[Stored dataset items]
___
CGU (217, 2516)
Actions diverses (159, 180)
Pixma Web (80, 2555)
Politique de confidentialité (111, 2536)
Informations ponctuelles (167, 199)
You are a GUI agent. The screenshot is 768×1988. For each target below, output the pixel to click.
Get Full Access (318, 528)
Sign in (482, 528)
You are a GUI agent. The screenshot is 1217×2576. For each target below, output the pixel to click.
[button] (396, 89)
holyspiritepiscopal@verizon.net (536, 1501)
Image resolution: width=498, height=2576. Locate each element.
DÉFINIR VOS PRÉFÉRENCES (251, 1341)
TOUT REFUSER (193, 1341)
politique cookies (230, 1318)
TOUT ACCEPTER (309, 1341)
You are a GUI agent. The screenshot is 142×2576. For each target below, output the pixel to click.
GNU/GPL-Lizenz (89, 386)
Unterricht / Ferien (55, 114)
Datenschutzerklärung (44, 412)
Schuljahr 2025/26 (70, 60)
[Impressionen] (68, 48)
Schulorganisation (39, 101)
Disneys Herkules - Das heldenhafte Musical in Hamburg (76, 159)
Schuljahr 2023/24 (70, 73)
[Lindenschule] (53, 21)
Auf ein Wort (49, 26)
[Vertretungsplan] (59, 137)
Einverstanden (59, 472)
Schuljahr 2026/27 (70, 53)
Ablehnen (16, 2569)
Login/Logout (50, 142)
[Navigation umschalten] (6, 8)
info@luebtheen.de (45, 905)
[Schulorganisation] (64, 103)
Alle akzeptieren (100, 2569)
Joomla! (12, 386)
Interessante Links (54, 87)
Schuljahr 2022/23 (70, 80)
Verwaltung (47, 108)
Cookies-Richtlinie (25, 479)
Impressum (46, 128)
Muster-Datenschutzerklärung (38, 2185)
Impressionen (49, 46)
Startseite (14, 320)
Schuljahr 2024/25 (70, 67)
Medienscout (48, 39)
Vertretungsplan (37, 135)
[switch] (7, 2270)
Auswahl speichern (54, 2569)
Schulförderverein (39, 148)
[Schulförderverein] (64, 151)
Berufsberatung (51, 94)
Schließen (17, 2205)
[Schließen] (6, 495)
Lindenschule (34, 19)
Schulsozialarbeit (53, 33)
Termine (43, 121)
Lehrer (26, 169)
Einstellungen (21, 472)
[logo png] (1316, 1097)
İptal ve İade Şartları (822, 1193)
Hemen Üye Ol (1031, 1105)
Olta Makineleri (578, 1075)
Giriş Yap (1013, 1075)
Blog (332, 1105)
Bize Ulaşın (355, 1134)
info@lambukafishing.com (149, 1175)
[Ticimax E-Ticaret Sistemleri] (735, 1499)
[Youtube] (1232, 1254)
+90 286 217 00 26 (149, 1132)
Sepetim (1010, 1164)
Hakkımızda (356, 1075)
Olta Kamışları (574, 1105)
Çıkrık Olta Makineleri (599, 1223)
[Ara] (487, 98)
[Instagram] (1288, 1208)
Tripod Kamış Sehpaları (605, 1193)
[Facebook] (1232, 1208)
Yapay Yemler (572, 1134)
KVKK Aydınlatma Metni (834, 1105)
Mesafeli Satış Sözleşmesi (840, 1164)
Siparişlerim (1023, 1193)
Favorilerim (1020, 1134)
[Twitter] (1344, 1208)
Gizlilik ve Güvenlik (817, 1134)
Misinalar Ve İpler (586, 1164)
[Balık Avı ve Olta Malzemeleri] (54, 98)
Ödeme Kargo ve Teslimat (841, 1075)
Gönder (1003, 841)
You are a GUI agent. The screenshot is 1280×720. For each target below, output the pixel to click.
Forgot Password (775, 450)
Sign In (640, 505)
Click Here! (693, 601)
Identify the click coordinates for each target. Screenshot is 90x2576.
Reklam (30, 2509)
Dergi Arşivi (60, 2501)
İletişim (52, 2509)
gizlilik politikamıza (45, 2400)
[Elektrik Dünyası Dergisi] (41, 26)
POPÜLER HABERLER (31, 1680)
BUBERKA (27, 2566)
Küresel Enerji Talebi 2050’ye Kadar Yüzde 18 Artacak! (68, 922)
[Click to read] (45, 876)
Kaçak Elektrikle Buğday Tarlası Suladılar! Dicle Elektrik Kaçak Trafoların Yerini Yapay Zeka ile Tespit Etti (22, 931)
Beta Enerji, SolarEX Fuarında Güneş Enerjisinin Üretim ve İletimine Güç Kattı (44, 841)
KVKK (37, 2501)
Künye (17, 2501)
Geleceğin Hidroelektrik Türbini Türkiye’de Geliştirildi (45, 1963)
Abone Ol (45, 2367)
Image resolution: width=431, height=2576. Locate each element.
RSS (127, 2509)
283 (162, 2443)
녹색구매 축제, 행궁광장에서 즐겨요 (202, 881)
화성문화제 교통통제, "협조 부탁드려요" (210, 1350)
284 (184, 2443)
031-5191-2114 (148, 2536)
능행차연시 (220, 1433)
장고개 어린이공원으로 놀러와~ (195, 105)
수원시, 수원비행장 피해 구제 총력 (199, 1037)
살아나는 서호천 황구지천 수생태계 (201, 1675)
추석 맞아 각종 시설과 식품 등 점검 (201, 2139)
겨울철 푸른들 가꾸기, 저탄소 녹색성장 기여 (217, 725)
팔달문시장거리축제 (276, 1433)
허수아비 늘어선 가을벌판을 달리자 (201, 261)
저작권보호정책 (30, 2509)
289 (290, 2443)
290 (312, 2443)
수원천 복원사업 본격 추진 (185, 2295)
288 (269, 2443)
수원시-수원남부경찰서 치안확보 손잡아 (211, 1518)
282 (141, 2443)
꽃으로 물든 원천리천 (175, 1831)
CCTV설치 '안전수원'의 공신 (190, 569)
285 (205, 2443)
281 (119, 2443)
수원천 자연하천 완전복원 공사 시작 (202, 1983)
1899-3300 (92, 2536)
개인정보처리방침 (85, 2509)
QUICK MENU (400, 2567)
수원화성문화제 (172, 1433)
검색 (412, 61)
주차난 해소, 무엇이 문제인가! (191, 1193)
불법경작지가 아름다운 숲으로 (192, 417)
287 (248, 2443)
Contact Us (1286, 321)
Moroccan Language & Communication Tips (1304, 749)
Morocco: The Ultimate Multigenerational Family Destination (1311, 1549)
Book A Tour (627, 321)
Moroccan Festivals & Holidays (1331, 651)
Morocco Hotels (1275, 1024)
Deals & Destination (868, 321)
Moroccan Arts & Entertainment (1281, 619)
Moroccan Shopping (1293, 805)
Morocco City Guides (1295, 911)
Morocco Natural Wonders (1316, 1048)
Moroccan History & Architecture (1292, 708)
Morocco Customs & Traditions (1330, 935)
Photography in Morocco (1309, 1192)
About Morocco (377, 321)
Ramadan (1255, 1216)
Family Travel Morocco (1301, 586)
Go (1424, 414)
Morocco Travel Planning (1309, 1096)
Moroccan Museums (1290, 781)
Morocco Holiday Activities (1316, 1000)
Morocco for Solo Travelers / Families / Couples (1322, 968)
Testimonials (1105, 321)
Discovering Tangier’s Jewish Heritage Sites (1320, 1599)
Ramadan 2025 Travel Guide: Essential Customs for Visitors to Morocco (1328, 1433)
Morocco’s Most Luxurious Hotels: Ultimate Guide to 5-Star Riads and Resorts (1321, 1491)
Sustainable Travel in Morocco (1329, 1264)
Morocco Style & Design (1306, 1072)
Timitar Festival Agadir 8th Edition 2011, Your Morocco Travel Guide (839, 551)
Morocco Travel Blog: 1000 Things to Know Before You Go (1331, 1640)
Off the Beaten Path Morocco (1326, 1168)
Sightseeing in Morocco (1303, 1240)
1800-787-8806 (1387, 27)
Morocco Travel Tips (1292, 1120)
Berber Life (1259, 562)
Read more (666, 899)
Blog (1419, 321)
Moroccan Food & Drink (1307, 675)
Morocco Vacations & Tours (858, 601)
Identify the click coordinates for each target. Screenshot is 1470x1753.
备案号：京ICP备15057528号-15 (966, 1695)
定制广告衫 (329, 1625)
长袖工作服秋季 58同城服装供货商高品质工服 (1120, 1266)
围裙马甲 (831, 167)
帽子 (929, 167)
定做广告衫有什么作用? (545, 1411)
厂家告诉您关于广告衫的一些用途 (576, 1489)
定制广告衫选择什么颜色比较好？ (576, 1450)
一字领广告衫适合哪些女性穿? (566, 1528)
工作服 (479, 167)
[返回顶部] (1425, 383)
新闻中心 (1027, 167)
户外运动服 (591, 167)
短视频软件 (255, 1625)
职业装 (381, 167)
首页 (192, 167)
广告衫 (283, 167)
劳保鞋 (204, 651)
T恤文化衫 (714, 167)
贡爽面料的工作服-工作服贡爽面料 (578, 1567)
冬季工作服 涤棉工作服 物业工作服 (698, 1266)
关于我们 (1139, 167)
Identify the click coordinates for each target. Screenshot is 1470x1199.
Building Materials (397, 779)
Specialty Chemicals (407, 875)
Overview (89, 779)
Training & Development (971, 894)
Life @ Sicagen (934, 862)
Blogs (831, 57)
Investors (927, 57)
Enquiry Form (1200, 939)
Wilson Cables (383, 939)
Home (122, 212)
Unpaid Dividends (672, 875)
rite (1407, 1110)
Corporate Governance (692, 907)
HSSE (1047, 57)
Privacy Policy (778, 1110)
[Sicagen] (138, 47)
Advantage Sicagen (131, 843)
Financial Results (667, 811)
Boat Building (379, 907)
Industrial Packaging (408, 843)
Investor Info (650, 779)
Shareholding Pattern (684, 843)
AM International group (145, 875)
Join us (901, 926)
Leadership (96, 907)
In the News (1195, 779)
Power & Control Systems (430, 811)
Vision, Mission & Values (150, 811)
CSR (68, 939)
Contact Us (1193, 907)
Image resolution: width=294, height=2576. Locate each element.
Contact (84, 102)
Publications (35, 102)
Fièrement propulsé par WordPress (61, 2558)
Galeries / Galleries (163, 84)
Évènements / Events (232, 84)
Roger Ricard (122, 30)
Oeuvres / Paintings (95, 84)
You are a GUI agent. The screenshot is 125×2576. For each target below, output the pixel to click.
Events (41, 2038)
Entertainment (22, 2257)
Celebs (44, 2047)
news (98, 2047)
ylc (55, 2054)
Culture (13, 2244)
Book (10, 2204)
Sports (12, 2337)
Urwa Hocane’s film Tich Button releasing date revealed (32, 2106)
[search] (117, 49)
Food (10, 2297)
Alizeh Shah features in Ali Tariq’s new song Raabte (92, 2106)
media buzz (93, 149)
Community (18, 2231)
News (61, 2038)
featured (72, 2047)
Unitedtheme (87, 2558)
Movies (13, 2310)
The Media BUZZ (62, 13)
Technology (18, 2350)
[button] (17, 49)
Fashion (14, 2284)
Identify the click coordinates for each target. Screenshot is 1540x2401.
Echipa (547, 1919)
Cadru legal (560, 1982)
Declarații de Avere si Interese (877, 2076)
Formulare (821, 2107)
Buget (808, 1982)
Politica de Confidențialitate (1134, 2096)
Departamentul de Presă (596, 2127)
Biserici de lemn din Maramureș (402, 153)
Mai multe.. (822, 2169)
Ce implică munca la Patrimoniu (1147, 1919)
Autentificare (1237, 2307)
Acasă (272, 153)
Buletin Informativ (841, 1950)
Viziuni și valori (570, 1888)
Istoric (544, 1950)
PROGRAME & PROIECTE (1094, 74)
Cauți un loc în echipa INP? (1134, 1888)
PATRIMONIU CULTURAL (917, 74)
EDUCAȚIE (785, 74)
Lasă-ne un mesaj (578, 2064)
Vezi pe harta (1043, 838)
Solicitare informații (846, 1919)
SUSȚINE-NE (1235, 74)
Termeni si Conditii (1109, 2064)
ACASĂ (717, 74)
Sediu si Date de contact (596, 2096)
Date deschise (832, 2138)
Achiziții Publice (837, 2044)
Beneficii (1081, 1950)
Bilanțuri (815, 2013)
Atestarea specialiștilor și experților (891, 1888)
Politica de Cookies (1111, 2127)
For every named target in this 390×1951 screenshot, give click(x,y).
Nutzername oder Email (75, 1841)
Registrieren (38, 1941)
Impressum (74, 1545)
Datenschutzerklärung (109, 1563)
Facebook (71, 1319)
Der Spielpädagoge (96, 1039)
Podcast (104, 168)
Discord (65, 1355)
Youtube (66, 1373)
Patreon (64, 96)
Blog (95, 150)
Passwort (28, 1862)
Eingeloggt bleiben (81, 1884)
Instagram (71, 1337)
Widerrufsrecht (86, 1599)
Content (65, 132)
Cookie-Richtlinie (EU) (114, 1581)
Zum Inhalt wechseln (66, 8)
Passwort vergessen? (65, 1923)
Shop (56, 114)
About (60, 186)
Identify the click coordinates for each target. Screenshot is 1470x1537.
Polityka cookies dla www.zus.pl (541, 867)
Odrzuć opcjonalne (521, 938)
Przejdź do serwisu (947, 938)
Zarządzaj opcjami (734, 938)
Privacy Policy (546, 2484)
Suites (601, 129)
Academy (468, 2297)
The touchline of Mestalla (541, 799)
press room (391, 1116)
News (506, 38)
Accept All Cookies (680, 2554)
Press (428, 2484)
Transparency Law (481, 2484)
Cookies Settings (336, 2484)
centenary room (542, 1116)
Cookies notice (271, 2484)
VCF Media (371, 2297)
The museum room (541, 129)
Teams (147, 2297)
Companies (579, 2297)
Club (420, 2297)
___
Copy here each line of the preceding records with "coordinates" in it.

Answer section |
Identify the click coordinates for each target. Screenshot is 90x2576.
Identify the click coordinates for each target. Screenshot is 1470x1753.
Identify the click coordinates for each target. Screenshot is 1470x1199.
Identify the click coordinates for each target. Screenshot is 1540x2401.
Identify the click coordinates for each target. Screenshot is 1470x1537.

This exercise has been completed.